* Material provided
++++++++++

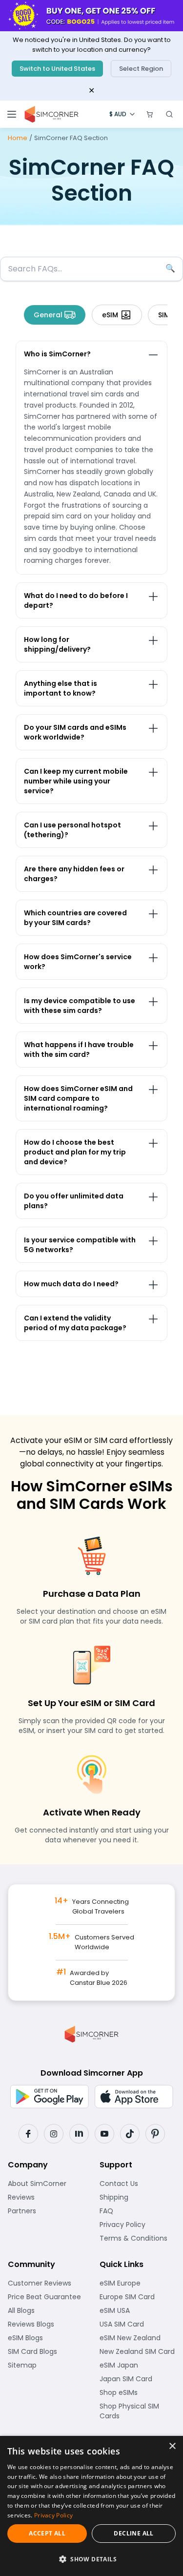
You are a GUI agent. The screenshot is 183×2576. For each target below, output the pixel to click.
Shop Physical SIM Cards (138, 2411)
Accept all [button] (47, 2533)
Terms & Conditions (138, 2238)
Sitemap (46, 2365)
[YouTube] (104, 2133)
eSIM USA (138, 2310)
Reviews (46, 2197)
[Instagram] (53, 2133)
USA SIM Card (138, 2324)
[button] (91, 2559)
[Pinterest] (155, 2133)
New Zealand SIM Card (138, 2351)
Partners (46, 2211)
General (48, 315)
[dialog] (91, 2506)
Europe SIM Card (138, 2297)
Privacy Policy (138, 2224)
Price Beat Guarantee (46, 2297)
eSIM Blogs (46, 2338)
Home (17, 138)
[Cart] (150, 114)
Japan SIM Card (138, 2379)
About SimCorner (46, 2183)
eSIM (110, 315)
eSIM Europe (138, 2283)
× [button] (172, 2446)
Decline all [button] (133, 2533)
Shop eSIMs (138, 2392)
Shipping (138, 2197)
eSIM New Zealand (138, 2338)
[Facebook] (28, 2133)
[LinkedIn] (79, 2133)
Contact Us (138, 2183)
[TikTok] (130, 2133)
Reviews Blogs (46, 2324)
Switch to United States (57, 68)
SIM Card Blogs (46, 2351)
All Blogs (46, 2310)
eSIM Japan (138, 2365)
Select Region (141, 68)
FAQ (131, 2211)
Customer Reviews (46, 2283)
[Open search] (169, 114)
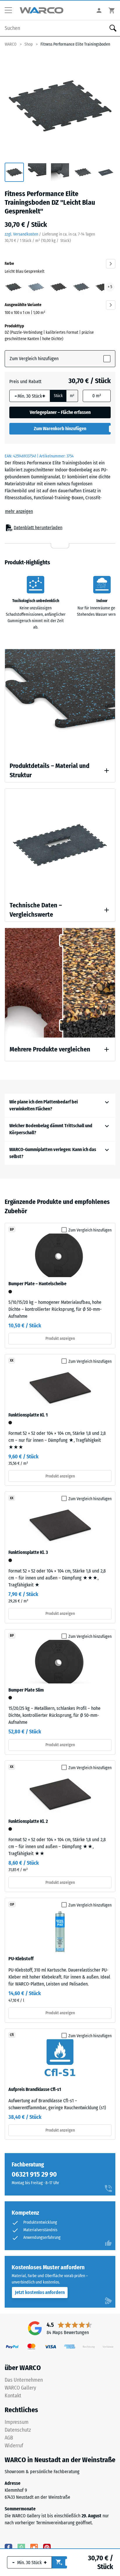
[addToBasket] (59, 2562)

++++++++++

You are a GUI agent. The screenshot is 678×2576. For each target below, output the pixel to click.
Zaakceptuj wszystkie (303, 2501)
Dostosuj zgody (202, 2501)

++++++++++

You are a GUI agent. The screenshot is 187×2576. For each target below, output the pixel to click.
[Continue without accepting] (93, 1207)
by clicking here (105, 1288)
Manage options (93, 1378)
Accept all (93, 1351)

++++++++++

* Exercise
Write out exactly the lines above between the one with "Shop Physical SIM Cards (138, 2411)" and the one with "[addToBasket] (59, 2562)", inclusive, with pictures left out.

* Problem solution
Shop Physical SIM Cards (138, 2411)
Accept all [button] (47, 2533)
Terms & Conditions (138, 2238)
Sitemap (46, 2365)
[YouTube] (104, 2133)
eSIM USA (138, 2310)
Reviews (46, 2197)
[Instagram] (53, 2133)
USA SIM Card (138, 2324)
[button] (91, 2559)
[Pinterest] (155, 2133)
New Zealand SIM Card (138, 2351)
Partners (46, 2211)
General (48, 315)
[dialog] (91, 2506)
Europe SIM Card (138, 2297)
Privacy Policy (138, 2224)
Price Beat Guarantee (46, 2297)
eSIM Blogs (46, 2338)
Home (17, 138)
[Cart] (150, 114)
Japan SIM Card (138, 2379)
About SimCorner (46, 2183)
eSIM (110, 315)
eSIM Europe (138, 2283)
× [button] (172, 2446)
Decline all [button] (133, 2533)
Shop eSIMs (138, 2392)
Shipping (138, 2197)
eSIM New Zealand (138, 2338)
[Facebook] (28, 2133)
[LinkedIn] (79, 2133)
Contact Us (138, 2183)
[TikTok] (130, 2133)
Reviews Blogs (46, 2324)
Switch to United States (57, 68)
SIM Card Blogs (46, 2351)
All Blogs (46, 2310)
eSIM Japan (138, 2365)
Select Region (141, 68)
FAQ (131, 2211)
Customer Reviews (46, 2283)
[Open search] (169, 114)
[addToBasket] (59, 2562)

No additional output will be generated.